Physical Intelligence + Stanford, 2025

MEM: Multi-Scale
Embodied Memory

VLAs are reactive -- they see the current frame and act, with no memory of what happened before. MEM adds two memory systems: short-term video memory for recent context and long-term language memory for semantic history. Together they enable 15-minute tasks and in-context adaptation.

Prerequisites: VLA basics + Transformer concepts

Chapters

Simulations

Chapter 0: The Memory Problem

Current VLAs are amnesiac. They take in the current camera frame, the task instruction, and proprioceptive state. They output the next action. Then they forget everything. The next timestep, they start from scratch with a new frame.

This works for simple pick-and-place tasks where all information is visible in the current frame. But consider a real kitchen task: "Make coffee and bring it to the desk." The robot needs to remember which drawer it already checked for coffee pods (short-term), and that the human mentioned "the blue mug, not the red one" two minutes ago (long-term).

Without memory, the robot is like a person with complete anterograde amnesia performing a 15-minute task. Every few hundred milliseconds, they lose all context and must re-derive everything from what they can currently see. Simple tasks survive this handicap. Complex, multi-step tasks become impossible.

The observation window problem: Current VLAs process 1-2 frames (0.04-0.08 seconds of history). A 15-minute task spans 22,500 frames at 25 Hz. The model sees 0.004% of the task history at any moment. It's like reading a novel one word at a time while forgetting all previous words.

Memory vs No Memory

A robot searches cabinets for an object. Without memory, it re-checks the same cabinets. Click "Step" to advance.

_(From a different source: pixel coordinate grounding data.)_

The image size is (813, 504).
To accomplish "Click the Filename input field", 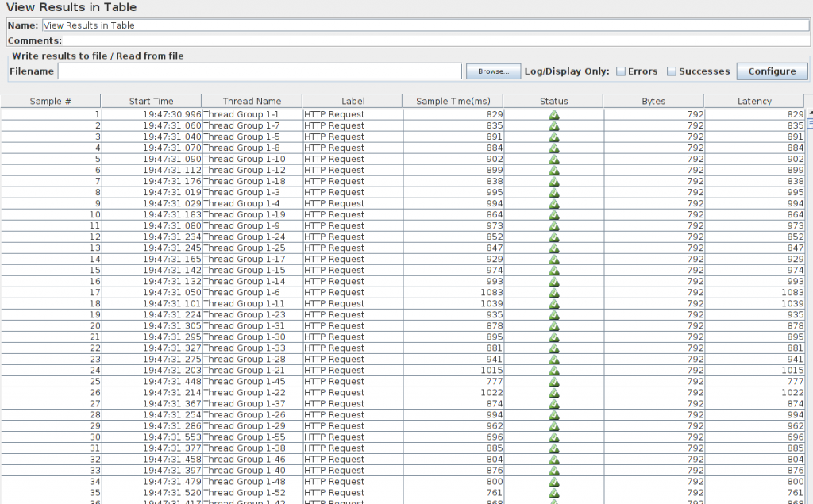I will click(260, 71).
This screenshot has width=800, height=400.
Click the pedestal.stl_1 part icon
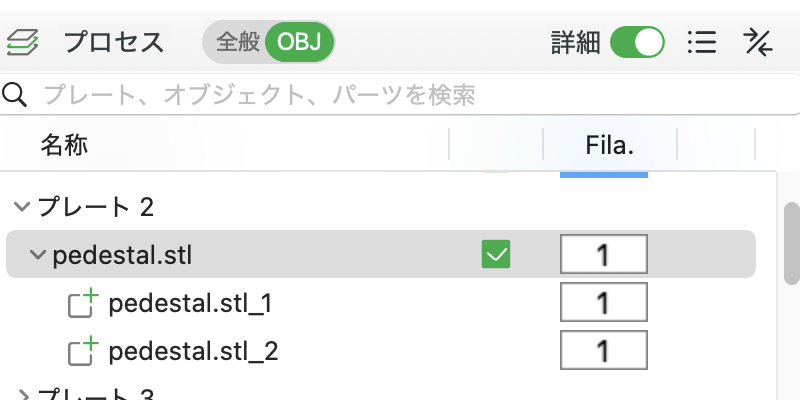pyautogui.click(x=82, y=303)
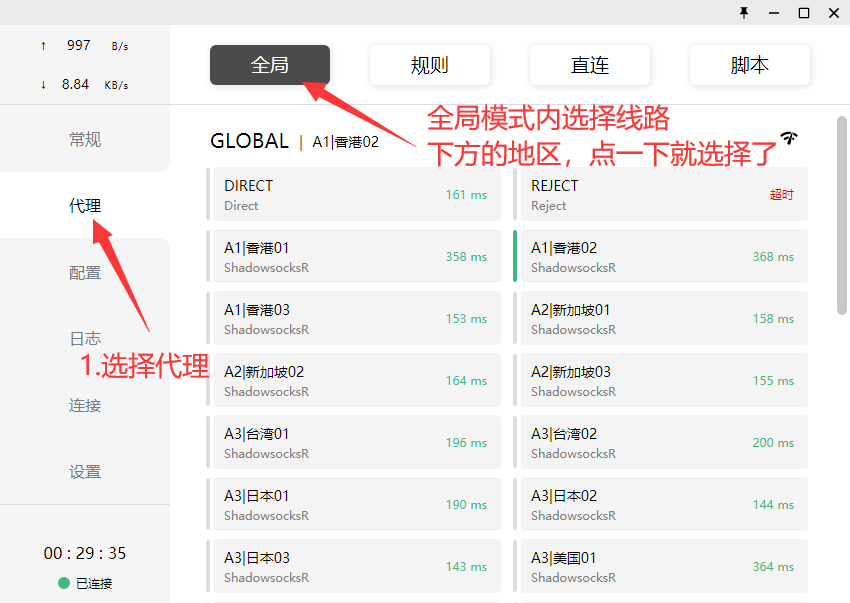Switch to 规则 (Rule) mode
Viewport: 850px width, 603px height.
pyautogui.click(x=430, y=65)
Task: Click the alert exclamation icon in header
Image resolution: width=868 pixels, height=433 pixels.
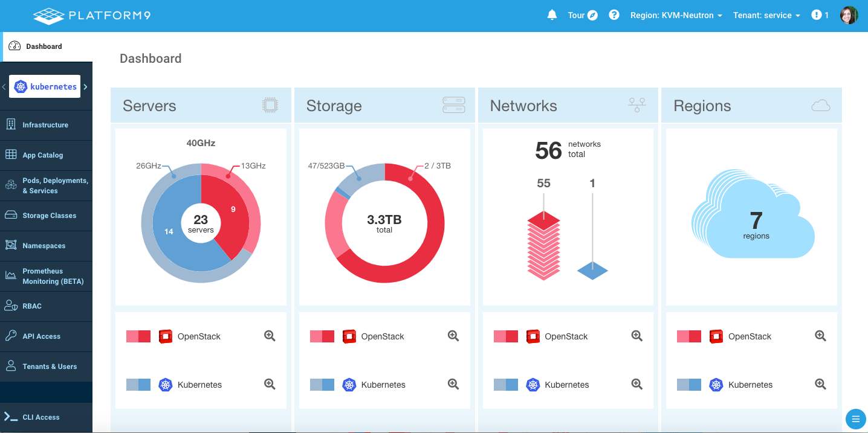Action: click(817, 15)
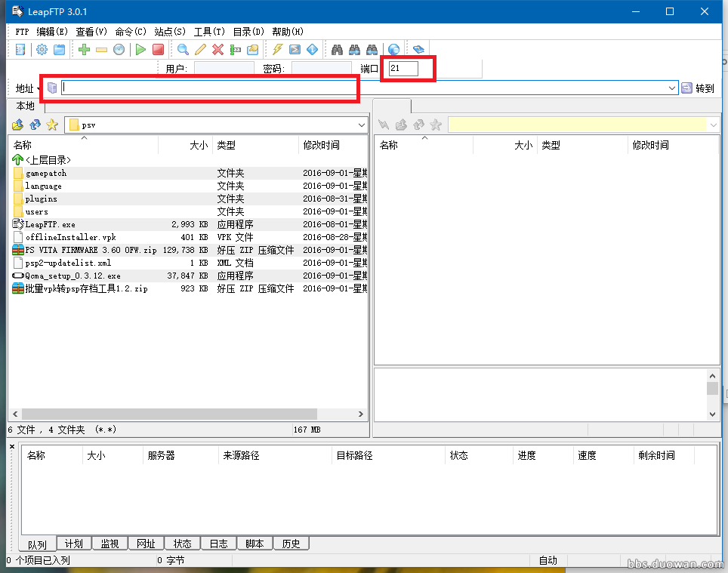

Why do current VLAs fail at long-horizon tasks?

They have no memory -- each timestep only sees the current frame, so they can't track what happened before, which steps are complete, or what information was gathered earlier Their action space is too small The transformer is too slow

Chapter 1: Short-Term Memory

MEM's first memory system captures recent visual context. Instead of processing only the current frame, the model compresses the last few seconds of video into a compact representation.

How? Through a video encoder. MEM takes the most recent N frames (e.g., the last 5-10 seconds of footage at a subsampled rate) and processes them through a temporal video encoder. This encoder is designed to compress video efficiently -- it captures motion patterns, object movements, and scene changes that a single frame would miss.

The key design choice: the video encoder produces a fixed-size output regardless of how many frames it processes. 10 frames or 100 frames get compressed to the same number of tokens. This keeps the computational cost constant as the video history grows.

What short-term memory captures: Object trajectories (where was the cup moving?), manipulation progress (how far along is the fold?), immediate dynamics (is the object slipping?), and scene changes (did someone place a new object on the table?). All of these are invisible in a single frame but obvious in a short video clip.

Think of short-term memory as peripheral vision through time. You're not consciously cataloging every detail, but you have a rich sense of what just happened -- enough to maintain continuity and react to ongoing dynamics.

Why does MEM's video encoder produce a fixed-size output regardless of input length?

To simplify training data To keep computational cost constant as the history window grows -- the VLA's context length doesn't explode with longer video histories Fixed outputs are easier to store

Chapter 2: Long-Term Memory

Short-term video memory captures the last few seconds. But a 15-minute task needs context from minutes ago. You can't process 15 minutes of video -- that's thousands of frames and would overwhelm any transformer.

MEM's solution: language summaries. Periodically (every 10-30 seconds), a separate VLM summarizes what just happened into a natural language description: "Opened the left cabinet. Found coffee pods on the second shelf. Took one pod. Closed cabinet." These summaries are accumulated over the task lifetime.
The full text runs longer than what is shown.